-- Opening Marker --

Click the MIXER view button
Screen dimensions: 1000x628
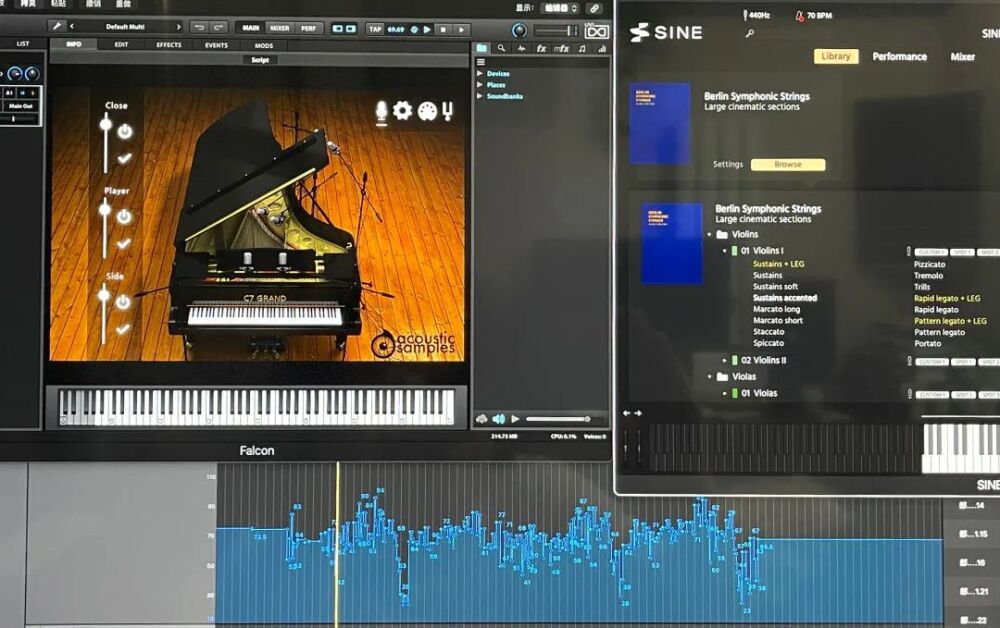coord(279,28)
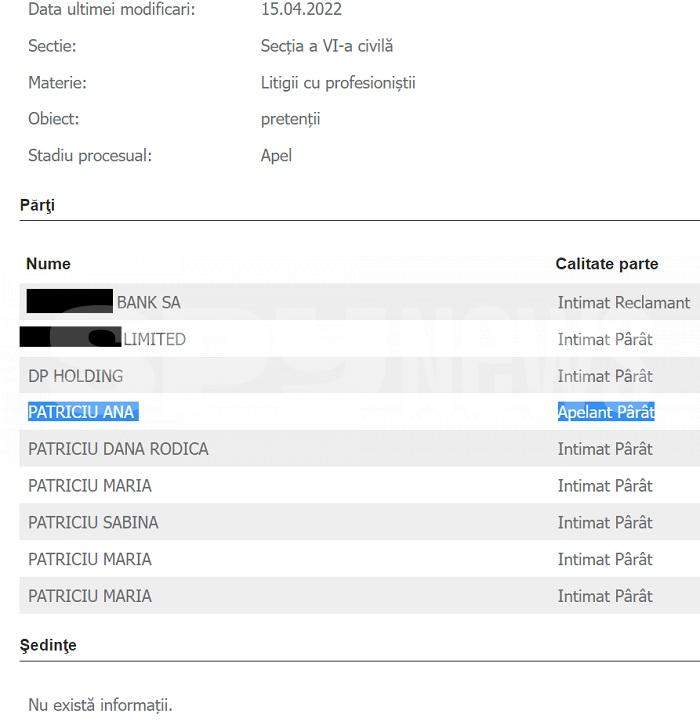Select the Părți section heading

coord(37,206)
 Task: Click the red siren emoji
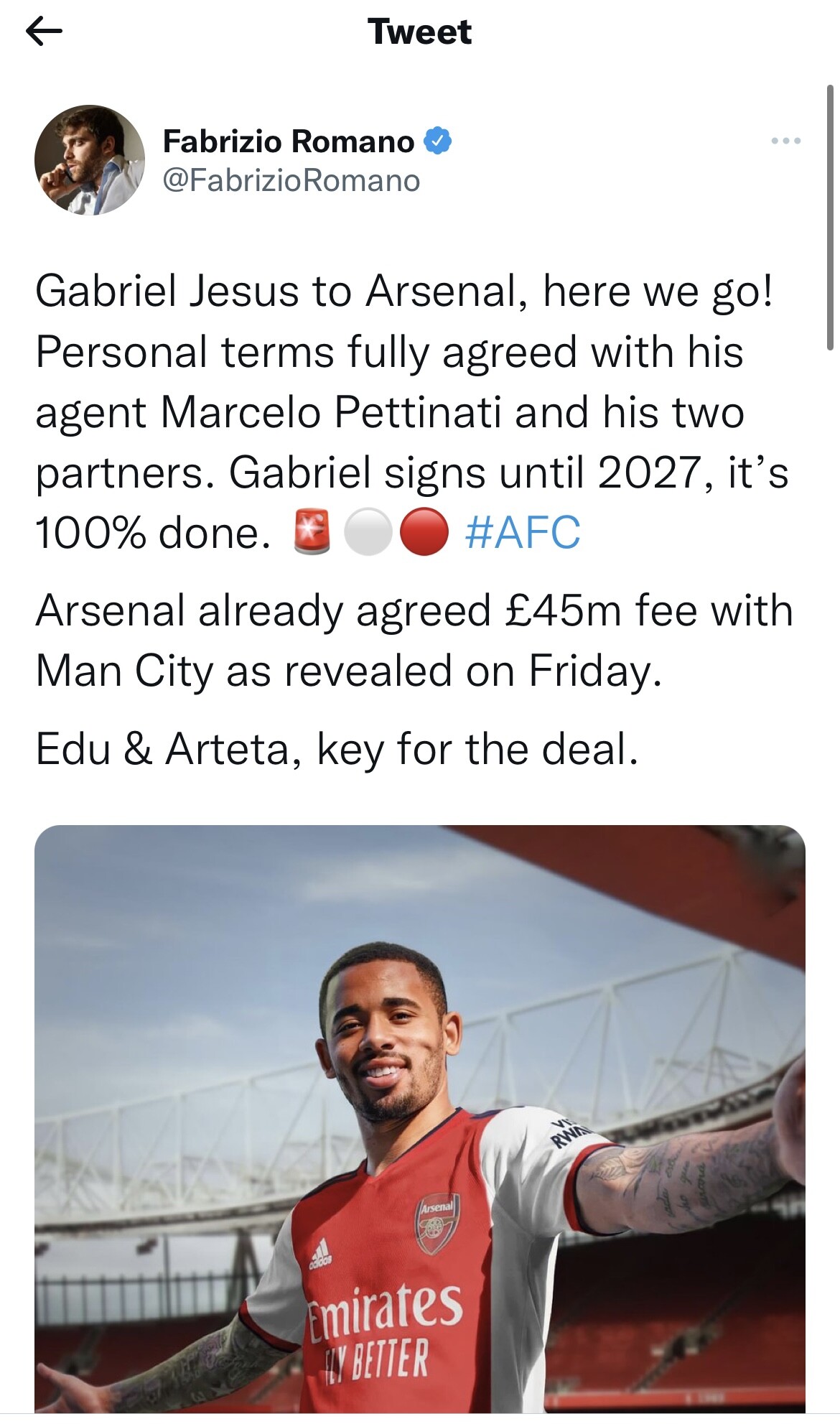(x=312, y=533)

-- Closing Marker --

# [Problem]
Copy each line of the records precisely and drop any images they hold.

# [Worked solution]
Click the MIXER view button
Screen dimensions: 1000x628
coord(279,28)
Select the Părți section heading

coord(37,206)
 Task: Click the red siren emoji
(x=312, y=533)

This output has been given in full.